Os desafios no combate à pobreza menstrual no Brasil
Enviada em 13/11/2021
Pobreza mentrual e o tabu brasileiro
Recentemente no Brasil houve o veto do presedente Jair Bolsonaro à distribuição de absorventes íntimos nas escolas e aos grupos de pessoas que menstruam no Brasil, mesmo sabendo que os mesmos continuam sendo muito caros, tornando dificio a obtenção deles para as mulheres em situações de pobreza, ou de rua.
Apesar do assunto estar muito presente nas midias atuais, ainda existe o tabu sobre a menstruação e as suas dificuldades em questões de acesso a recursos como água, sabão e banheiros. Foi elaborado pelo Fundo de População das Nações Unidas (UNFPA) e pelo Fundo das Nações Unidas para a Infância (UNICEF) um relatório que mostra que mais de 4 milhões de meninas estudantes, frequentam escolas sem ter acesso a pelo menos um desses itens.
Segundo um levantamento feito por uma marca de absorventes, 28% de meninas alunas brasileiras, já perderam aulas por falta de produtos para usar. Em algumas escolas da Bahia, já estão sendo formados projetos de arrecadação de produtos como sabonetes de higiene para serem distribuidos mensalmentes para as meninas de 10 anos para cima.

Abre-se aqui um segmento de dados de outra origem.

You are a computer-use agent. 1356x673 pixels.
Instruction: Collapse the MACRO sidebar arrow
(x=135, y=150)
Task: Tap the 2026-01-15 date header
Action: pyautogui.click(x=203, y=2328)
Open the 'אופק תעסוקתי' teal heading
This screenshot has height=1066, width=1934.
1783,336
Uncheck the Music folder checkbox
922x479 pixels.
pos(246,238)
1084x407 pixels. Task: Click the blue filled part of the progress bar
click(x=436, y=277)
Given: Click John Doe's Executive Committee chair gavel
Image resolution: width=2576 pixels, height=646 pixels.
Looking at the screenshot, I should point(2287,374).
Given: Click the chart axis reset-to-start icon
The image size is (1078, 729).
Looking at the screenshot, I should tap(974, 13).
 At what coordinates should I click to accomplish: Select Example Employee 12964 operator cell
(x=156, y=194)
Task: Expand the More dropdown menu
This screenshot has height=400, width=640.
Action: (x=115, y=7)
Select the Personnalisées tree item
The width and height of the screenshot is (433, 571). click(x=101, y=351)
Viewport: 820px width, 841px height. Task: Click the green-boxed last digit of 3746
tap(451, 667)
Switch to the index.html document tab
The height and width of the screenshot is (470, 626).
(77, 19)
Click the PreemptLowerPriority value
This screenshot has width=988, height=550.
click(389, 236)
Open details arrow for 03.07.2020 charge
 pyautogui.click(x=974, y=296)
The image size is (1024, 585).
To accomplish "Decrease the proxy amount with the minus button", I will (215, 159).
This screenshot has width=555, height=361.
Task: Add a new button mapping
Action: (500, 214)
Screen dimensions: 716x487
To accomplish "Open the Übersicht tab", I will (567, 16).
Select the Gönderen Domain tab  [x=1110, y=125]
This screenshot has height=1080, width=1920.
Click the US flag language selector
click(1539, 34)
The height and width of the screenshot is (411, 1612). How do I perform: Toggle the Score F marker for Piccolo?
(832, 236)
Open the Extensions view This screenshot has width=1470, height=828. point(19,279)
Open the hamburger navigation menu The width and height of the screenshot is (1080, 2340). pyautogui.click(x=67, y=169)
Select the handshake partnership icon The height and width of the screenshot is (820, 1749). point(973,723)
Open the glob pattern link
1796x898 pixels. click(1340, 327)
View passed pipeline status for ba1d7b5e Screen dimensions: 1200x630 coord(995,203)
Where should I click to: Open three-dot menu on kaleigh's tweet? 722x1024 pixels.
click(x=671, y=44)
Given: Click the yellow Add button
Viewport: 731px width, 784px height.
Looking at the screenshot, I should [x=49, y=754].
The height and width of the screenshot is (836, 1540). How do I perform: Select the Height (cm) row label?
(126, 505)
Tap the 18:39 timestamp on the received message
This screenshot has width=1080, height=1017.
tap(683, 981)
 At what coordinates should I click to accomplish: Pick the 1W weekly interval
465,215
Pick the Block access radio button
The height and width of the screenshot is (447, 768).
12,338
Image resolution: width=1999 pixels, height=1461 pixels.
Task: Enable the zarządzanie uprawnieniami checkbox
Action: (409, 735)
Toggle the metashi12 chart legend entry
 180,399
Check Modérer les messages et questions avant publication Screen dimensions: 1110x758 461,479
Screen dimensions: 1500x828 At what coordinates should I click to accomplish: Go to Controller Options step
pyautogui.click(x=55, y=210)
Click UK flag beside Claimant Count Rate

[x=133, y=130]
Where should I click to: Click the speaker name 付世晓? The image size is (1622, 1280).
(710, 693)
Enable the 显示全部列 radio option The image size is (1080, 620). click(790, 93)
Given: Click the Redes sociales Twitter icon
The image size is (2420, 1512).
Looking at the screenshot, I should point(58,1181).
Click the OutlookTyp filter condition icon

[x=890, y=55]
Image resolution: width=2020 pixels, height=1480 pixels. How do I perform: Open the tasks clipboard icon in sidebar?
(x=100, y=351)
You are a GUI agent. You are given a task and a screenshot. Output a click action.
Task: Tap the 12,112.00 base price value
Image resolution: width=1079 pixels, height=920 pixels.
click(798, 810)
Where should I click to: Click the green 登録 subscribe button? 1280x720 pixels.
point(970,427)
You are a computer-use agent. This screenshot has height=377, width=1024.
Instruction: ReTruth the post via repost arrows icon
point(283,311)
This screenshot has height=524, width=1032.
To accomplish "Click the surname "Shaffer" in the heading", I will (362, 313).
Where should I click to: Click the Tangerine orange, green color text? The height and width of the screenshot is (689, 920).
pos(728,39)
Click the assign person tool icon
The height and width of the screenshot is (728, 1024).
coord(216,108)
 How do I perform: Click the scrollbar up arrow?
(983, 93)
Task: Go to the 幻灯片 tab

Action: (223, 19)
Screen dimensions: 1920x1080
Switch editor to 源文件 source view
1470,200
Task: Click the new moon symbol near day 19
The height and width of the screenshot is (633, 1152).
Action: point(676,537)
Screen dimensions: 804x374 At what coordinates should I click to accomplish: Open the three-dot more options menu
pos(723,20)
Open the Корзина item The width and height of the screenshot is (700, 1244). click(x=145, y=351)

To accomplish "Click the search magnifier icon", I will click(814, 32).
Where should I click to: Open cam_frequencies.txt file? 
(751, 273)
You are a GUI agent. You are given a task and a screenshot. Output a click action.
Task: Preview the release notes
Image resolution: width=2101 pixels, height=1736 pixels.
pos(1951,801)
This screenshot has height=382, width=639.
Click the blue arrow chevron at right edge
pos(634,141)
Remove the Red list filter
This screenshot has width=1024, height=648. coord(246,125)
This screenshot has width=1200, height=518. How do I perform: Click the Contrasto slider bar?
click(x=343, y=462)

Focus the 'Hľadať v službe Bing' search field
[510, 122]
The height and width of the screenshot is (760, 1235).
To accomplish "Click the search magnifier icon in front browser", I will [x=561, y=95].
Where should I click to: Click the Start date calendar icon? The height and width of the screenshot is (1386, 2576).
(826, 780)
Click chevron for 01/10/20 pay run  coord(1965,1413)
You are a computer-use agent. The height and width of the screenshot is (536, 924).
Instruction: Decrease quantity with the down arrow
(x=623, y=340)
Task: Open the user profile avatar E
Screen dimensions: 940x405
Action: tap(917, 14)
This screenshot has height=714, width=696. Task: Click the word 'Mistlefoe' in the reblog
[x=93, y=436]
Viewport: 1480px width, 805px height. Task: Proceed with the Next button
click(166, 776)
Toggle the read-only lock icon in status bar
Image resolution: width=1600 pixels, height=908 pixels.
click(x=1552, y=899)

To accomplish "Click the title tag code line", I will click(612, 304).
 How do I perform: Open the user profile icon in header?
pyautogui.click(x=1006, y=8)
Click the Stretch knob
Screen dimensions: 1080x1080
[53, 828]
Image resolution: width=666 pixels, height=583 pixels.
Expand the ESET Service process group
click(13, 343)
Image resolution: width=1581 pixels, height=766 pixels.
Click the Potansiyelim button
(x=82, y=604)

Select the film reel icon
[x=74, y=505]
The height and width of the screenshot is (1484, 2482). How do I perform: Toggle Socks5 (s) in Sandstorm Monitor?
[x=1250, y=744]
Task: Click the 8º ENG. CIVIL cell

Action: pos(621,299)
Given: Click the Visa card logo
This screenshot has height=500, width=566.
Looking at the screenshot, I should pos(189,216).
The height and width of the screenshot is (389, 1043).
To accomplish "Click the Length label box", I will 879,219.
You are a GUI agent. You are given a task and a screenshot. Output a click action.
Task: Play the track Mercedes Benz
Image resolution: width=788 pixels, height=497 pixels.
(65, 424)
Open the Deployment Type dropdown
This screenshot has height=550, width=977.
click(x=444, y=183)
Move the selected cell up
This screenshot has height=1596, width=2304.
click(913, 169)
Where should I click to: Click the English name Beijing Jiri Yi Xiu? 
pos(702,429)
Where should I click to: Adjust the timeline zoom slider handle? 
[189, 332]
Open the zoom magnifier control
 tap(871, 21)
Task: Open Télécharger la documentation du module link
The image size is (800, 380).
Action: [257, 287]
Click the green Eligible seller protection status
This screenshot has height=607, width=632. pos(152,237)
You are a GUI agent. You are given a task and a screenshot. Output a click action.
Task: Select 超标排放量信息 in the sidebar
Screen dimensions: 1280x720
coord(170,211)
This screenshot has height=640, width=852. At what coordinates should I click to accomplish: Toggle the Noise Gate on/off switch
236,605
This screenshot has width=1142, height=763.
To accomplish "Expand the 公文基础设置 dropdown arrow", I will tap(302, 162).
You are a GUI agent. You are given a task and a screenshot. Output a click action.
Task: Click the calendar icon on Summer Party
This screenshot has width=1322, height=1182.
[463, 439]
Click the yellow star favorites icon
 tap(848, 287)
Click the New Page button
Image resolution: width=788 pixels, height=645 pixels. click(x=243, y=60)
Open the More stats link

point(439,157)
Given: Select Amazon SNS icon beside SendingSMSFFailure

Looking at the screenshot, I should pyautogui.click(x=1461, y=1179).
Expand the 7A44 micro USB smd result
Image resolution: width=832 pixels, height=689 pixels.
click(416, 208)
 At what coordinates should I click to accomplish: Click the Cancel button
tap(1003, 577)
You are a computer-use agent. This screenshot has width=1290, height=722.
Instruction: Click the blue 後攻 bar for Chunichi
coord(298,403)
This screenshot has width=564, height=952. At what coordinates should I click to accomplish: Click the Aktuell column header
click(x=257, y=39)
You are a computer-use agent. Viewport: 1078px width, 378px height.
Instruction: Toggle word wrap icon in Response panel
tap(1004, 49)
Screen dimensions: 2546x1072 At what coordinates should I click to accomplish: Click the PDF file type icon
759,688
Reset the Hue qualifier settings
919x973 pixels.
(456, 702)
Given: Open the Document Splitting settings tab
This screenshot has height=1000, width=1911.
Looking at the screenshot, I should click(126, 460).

Um tabu que deveria ter sido quebrado a muito tempo assola a população jovem brasileira atual, criando muitos obstaculos para falar sobre a menstruação, esse assunto poderia ter começado a ser resolvido no passado, se as pessoas conversassem mais sobre isso de forma mais aberta, poderiam ter visto todas as dificuldades passadas pelas jovens lá trás, assim amenizando os maiores obstaculos da pobreza mentrual.